ESPN introduced QBR to the NFL lexicon at the beginning of the 2011-12 NFL season, but they missed a huge opportunity to make the new quarterback rating system matter.
Long, long ago, before Tom Brady and Eli Manning set their head-to-head matchup in the 2012 Super Bowl, and before Aaron Rodgers challenged the NFL record books with his precision passing attack, ESPN blazed a path to restore credibility to the analytical side of their brand as the "Worldwide Leader In Sports." Prior to the start of the 2011-12 NFL season, ESPN boldly declared it to be the "Year of the Quarterback." Putting aside for a second the fact that everyone and their mother already knows that each season in the modern NFL is the Year of the Quarterback, the network's project did hold a intriguing promise behind the slogan.
Drawing inspiration from established NFL sabermetricians like Brian Burke and the staff at Football Outsiders, the Booyahs hired Dean Oliver as their director of production analytics.
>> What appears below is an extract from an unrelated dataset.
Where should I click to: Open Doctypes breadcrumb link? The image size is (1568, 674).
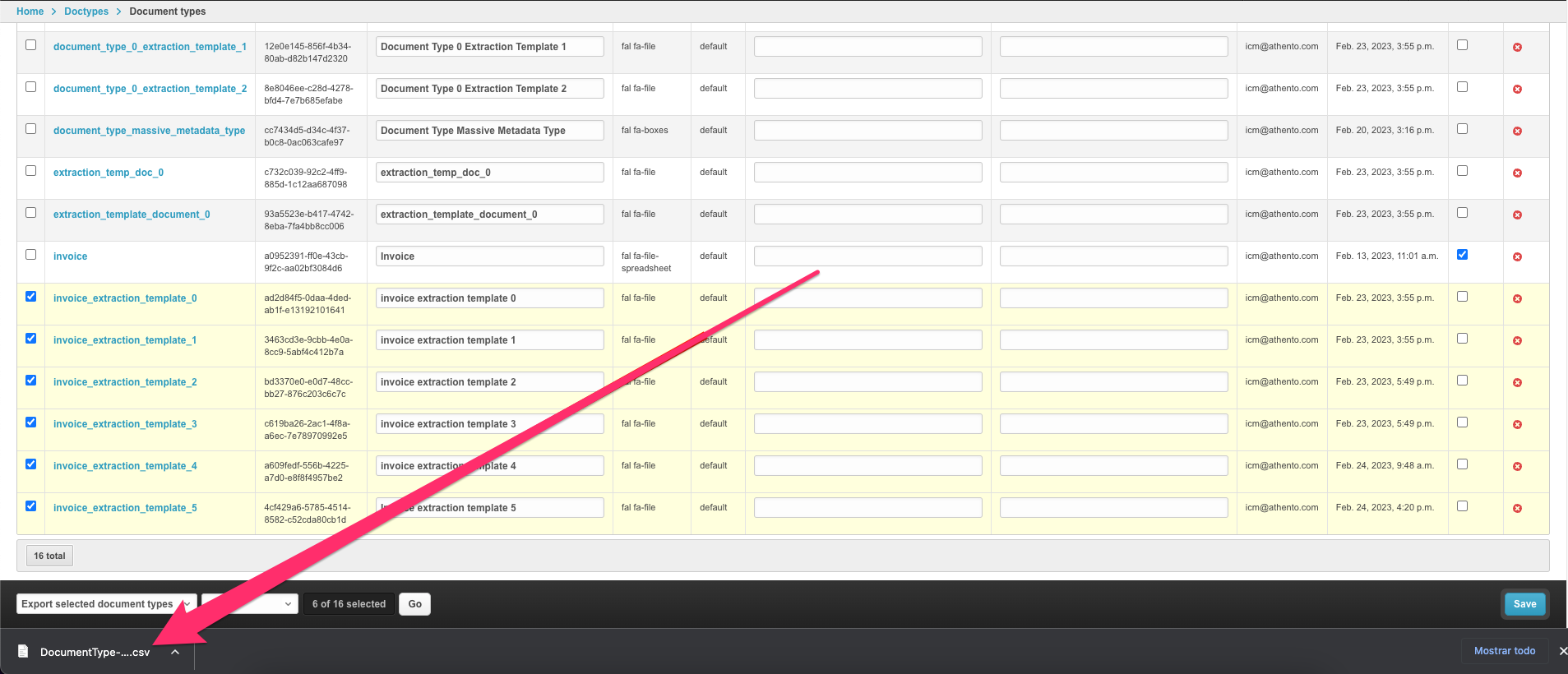click(86, 12)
Baseball has isolated individual events that lend themselves to tidy sabermetric calculation, but Oliver spent his time working on advanced statistics and analytics in basketball, a very cluttered and team-oriented sport. His book, Basketball on Paper, remains the gold standard by which all other detailed rounball analysis is judged, but ESPN immediately put him to work on another complex team sport: NFL football. He and his team emerged with ESPN's QBR.
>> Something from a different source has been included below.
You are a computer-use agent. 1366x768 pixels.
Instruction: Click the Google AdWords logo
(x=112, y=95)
The conceptual underpinning for the project focused on the incorporation of win probability analysis and a rigorous application to every event that takes place on a professional football field. This means runs, passes, sacks, drops, interceptions, etc. Everything has a value, and it can change based on the game situation. A five-yard completion to midfield on third-and-six means next to nothing. That same play 15 yards closer to the opponent's endzone might mean the difference between a field goal attempt and a pooch punt. The ambitious project featured an analysis of over 60,000 plays to determine estimates of win probability values, and in the end the QBR product emerged. The idea was perfectly legitimate and the execution seemed consistent with a serious scientific inquiry into the game of football, but the follow-through never capitalized on the quality of the product.
There is only one sensible reason to ever create a new statistic: to express a deeper understanding of how players and plays contribute to, or detract from, the ultimate goal of winning. A stat that accounts for context potentially provides a serious upgrade over our flawed and selective memories, because with statistics we perfectly record every discrete event that takes place on the field. The allure is clear to whomever wants to learn more about the game and knows better than to trust their own memory with an accounting of meaningful events.
QBR promised to replace NFL Passer Rating as the new standard in performance analysis. The rough edges and context-neutrality of Passer Rating has irked every NFL at one time or another, but we have learned over time to take the shades of gray and make slight adjustments on the fly. An imperfect method to be sure, but everyone knows a good passer rating when they see one, even on the quirky 158.3 point scale. Anything over 100 is very good, anything below 60 is very bad and anything in between can have a whole to do with the final score garbage time yards gained against prevent defenses. In other words, we make our own impromptu judgments and work in the context of the performance as we see fit. Enter ESPN's QBR:
QBR allocates the points added by every play in an NFL season to each of the players involved, every play. On completed passes, for example, it splits credit among QBs, receivers and blockers, depending on factors such as whether the quarterback was under duress, where he threw the ball, how far it traveled and how many yards the receiver gained after the catch. QBR splits the blame for sacks on quarterbacks and offensive linemen and attributes QB fumbles to QBs. Further, QBR weights every play by its clutch value -- its contribution to a team's chances of winning, given the score of a game, not just to scoring points.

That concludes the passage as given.